スポーツカーづくりはエンジニアの成長を促し、自動車メーカーの技術力を高めるのだ。

 日頃から口癖のように「もっといいクルマづくり」と語り、カーガイ(生粋のクルマ好き)として知られるトヨタの豊田章男社長は「いいスポーツカーを量産できるかどうかは、自動車メーカーの『モノづくりの力』のひとつのバロメーターだと思う。いいスポーツカーをつくるためには、世界有数のレースに参戦して、ライバル達と対等以上に戦い、そこで鍛えられた人と技術を活かして、クルマをつくれないといけない」と、スポーツカーをつくる意味を説明する。

 確かに、新型スープラはドイツのBMWとの協業で生まれたので、生粋のトヨタ車とは言いにくい。しかし、走りの味付けはトヨタが行っているし、BMWのクルマづくりのノウハウを知ることもできたので、トヨタのクルマづくりをレベルアップする要素は十分にあるのだ。

 そして、もうひとつが自動車メーカーにおけるイメージリーダーとしてのスポーツカーの役割だ。

「最後に残るクルマは“FUN TO DRIVE”」

 スポーツカーを大切にすることのヒントは、かつて豊田社長が語った、そんな言葉に集約されている。これからのクルマは、カーシェアリングなど共同所有の方向に進むのは間違いない。しかし、豊田社長は「クルマを愛する一部の人々はそれでも自分でクルマを所有することを好み、個人所有車として最後まで残るジャンルがスポーツカー。トヨタは、そんな人たちに愛されるような自動車メーカーになっていきたい」と語っている。

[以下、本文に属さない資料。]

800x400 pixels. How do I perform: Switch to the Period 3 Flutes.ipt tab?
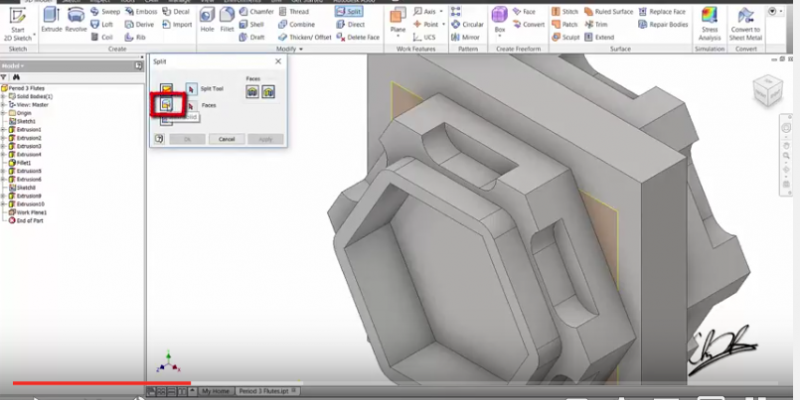[265, 391]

 それを補うのが、トヨタの副社長で社長同様にカーガイである友山茂樹氏の以下の言葉だ。

「『自由に、自分の意志通りに移動したい』『もっと速く走りたい』『もっと遠くに行きたい』。

こうした人間の欲求は普遍的なものであり、それを実現してくれるクルマへの人々の感情は熱く、心ときめくものがある」

 そんな人たちに向けてトヨタという存在を印象付けるのが、スポーツカーの役割だと考えているのだ。

スポーツカー生産の大きな意味

 売上高30兆円、純利益1兆8828億円(18年度実績)を誇る巨大自動車メーカーのトヨタにとって、スポーツカーが直接的に利益を引き上げる効果は薄い。

 しかし、単純に「儲かる/儲からない」ではなく、技術力を高めて商品の競争力をつけるとともに、スポーツカーによってクルマ好きにも一目置かれるブランドになることには、大きな意味があるのだ。

 ところで、「メルセデス・ベンツが『SLC』の販売を終了し、アウディは『TT』の次期型を設定しない見込み」と書いたが、前者は「AMG GT」、後者は「R8」という、さらに高価で高性能なスポーツカーを用意し、ブランドのイメージリーダーに据えている。ブランドの地位を高めるためにはスポーツカーが必要だということを、ドイツの自動車メーカーはしっかり理解している。それが自動車文化であり、他社に差をつけ、潜在的にブランドの価値を押し上げるイメージの訴求には欠かせないからだ。